All that said it’s perhaps unfair to judge Ordinary People from this end of history’s telescope. For all that seems clichéd in it now, that’s because of what followed it, not what preceded it. This film was probably one of the first to probe below the surface of Middle America and discover that what lay beneath was not altogether healthy. Ordinary People continued the work The Graduate began and if its message (Conrad is unhappy because his mother hates him!) might now appear unremarkable, at the time this was a bold statement, made bolder by the canny casting of Mary Tyler Moore as the wrong-doing parent. Welded into the public consciousness as an icon of chirpy respectability by her long running sitcom, Tyler Moore as an emotionally frigid, passive aggressive bully caused the same stir as would happen today should Kaley Cuoco take on a role as a serial killer. This adroit choice of actor hammered the point home: even nice people do evil to their kids! And thus a genre was born, of tortured adolescents getting to the root of their pain. Before Ordinary People kids drove cars and got in fights. Afterwards, they poured out their souls to kindly therapists a la Good Will Hunting.

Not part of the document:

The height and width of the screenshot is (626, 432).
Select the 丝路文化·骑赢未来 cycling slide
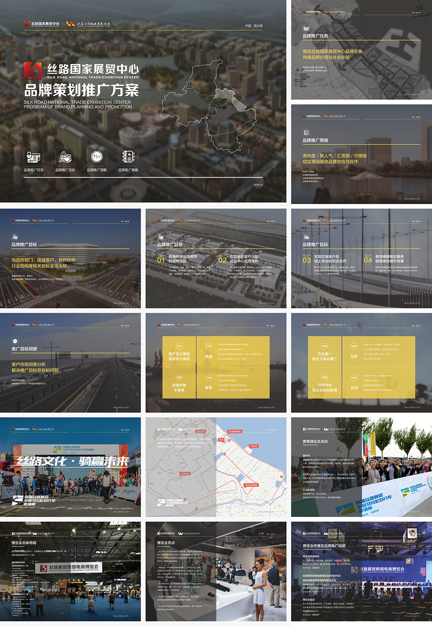click(x=70, y=467)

Does that justify its win? On a rewatch, there is much to like about Ordinary People. It has the same heft and solid craftsmanship of the furniture which adorns the fictional houses in which it takes place. It’s quality and built to last. But setting this film against the baroque magnificence of Raging Bull, against the peculiar bleak vision of The Elephant Man, one thing becomes very clear.

Ordinary should always come second.

*As further illustration of how weird the 1980s Oscars were, Best Actress went to Sissy Spacek for Coal Miner’s Daughter. Don’t remember that film? You are not alone.

**And for Firefly fans – this scene includes a very young Adam Baldwin.